--- START OF Exercise input ---

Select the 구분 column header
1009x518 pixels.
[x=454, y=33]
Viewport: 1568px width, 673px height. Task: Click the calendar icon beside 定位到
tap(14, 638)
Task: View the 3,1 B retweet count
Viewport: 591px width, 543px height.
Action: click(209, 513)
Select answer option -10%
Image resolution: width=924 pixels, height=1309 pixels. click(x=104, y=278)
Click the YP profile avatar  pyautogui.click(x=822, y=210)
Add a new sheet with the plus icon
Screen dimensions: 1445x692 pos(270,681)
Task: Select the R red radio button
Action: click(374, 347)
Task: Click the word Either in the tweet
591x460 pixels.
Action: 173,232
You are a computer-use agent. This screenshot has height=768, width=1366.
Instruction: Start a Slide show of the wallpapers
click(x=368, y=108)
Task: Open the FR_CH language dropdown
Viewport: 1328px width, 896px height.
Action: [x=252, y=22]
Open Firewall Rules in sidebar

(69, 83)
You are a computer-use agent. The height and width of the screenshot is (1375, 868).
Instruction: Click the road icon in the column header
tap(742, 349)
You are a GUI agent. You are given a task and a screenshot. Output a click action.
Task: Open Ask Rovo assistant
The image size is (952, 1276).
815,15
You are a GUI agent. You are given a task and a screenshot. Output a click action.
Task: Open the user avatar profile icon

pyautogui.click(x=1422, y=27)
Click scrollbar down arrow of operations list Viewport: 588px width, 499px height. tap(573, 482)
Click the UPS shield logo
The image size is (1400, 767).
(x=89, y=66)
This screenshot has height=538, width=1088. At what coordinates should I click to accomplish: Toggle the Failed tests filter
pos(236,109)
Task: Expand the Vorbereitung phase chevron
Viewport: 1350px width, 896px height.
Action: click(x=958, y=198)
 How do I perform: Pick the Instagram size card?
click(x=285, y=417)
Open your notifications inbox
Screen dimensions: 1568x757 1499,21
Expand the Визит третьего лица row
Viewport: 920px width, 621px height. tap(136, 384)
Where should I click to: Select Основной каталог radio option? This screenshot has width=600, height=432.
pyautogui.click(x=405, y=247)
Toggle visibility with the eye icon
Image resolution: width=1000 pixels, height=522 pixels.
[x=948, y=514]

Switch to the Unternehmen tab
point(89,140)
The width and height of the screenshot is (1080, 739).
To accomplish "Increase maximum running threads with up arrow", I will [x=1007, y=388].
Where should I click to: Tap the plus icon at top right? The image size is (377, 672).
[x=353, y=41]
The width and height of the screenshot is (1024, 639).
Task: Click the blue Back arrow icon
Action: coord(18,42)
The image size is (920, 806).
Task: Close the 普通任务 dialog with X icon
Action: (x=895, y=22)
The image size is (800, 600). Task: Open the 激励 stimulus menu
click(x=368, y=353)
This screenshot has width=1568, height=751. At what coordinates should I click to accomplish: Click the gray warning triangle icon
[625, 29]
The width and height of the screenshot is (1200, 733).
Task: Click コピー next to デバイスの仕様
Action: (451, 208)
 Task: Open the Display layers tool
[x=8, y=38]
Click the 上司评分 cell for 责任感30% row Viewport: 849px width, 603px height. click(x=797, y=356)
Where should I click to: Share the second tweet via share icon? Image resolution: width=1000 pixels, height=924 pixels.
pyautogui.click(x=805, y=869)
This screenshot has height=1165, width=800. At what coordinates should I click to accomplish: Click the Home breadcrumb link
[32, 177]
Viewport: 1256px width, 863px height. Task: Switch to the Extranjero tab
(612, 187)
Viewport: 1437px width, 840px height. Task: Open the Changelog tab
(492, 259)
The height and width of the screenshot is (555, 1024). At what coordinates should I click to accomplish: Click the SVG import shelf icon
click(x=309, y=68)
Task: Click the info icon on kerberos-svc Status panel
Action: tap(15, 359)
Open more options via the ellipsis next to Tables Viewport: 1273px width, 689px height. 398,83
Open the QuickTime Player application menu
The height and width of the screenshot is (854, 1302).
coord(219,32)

--- END OF Exercise input ---

Copy every entry above word for word, keeping each line in its original order and form.

Select the 구분 column header
1009x518 pixels.
[x=454, y=33]
Viewport: 1568px width, 673px height. Task: Click the calendar icon beside 定位到
tap(14, 638)
Task: View the 3,1 B retweet count
Viewport: 591px width, 543px height.
Action: click(209, 513)
Select answer option -10%
Image resolution: width=924 pixels, height=1309 pixels. click(x=104, y=278)
Click the YP profile avatar  pyautogui.click(x=822, y=210)
Add a new sheet with the plus icon
Screen dimensions: 1445x692 pos(270,681)
Task: Select the R red radio button
Action: click(374, 347)
Task: Click the word Either in the tweet
591x460 pixels.
Action: 173,232
You are a computer-use agent. This screenshot has height=768, width=1366.
Instruction: Start a Slide show of the wallpapers
click(x=368, y=108)
Task: Open the FR_CH language dropdown
Viewport: 1328px width, 896px height.
Action: [x=252, y=22]
Open Firewall Rules in sidebar

(69, 83)
You are a computer-use agent. The height and width of the screenshot is (1375, 868).
Instruction: Click the road icon in the column header
tap(742, 349)
You are a GUI agent. You are given a task and a screenshot. Output a click action.
Task: Open Ask Rovo assistant
The image size is (952, 1276).
815,15
You are a GUI agent. You are given a task and a screenshot. Output a click action.
Task: Open the user avatar profile icon

pyautogui.click(x=1422, y=27)
Click scrollbar down arrow of operations list Viewport: 588px width, 499px height. tap(573, 482)
Click the UPS shield logo
The image size is (1400, 767).
(x=89, y=66)
This screenshot has height=538, width=1088. At what coordinates should I click to accomplish: Toggle the Failed tests filter
pos(236,109)
Task: Expand the Vorbereitung phase chevron
Viewport: 1350px width, 896px height.
Action: click(x=958, y=198)
 How do I perform: Pick the Instagram size card?
click(x=285, y=417)
Open your notifications inbox
Screen dimensions: 1568x757 1499,21
Expand the Визит третьего лица row
Viewport: 920px width, 621px height. tap(136, 384)
Where should I click to: Select Основной каталог radio option? This screenshot has width=600, height=432.
pyautogui.click(x=405, y=247)
Toggle visibility with the eye icon
Image resolution: width=1000 pixels, height=522 pixels.
[x=948, y=514]

Switch to the Unternehmen tab
point(89,140)
The width and height of the screenshot is (1080, 739).
To accomplish "Increase maximum running threads with up arrow", I will [x=1007, y=388].
Where should I click to: Tap the plus icon at top right? The image size is (377, 672).
[x=353, y=41]
The width and height of the screenshot is (1024, 639).
Task: Click the blue Back arrow icon
Action: coord(18,42)
The image size is (920, 806).
Task: Close the 普通任务 dialog with X icon
Action: (x=895, y=22)
The image size is (800, 600). Task: Open the 激励 stimulus menu
click(x=368, y=353)
This screenshot has width=1568, height=751. At what coordinates should I click to accomplish: Click the gray warning triangle icon
[625, 29]
The width and height of the screenshot is (1200, 733).
Task: Click コピー next to デバイスの仕様
Action: (451, 208)
 Task: Open the Display layers tool
[x=8, y=38]
Click the 上司评分 cell for 责任感30% row Viewport: 849px width, 603px height. click(x=797, y=356)
Where should I click to: Share the second tweet via share icon? Image resolution: width=1000 pixels, height=924 pixels.
pyautogui.click(x=805, y=869)
This screenshot has height=1165, width=800. At what coordinates should I click to accomplish: Click the Home breadcrumb link
[32, 177]
Viewport: 1256px width, 863px height. Task: Switch to the Extranjero tab
(612, 187)
Viewport: 1437px width, 840px height. Task: Open the Changelog tab
(492, 259)
The height and width of the screenshot is (555, 1024). At what coordinates should I click to accomplish: Click the SVG import shelf icon
click(x=309, y=68)
Task: Click the info icon on kerberos-svc Status panel
Action: tap(15, 359)
Open more options via the ellipsis next to Tables Viewport: 1273px width, 689px height. 398,83
Open the QuickTime Player application menu
The height and width of the screenshot is (854, 1302).
coord(219,32)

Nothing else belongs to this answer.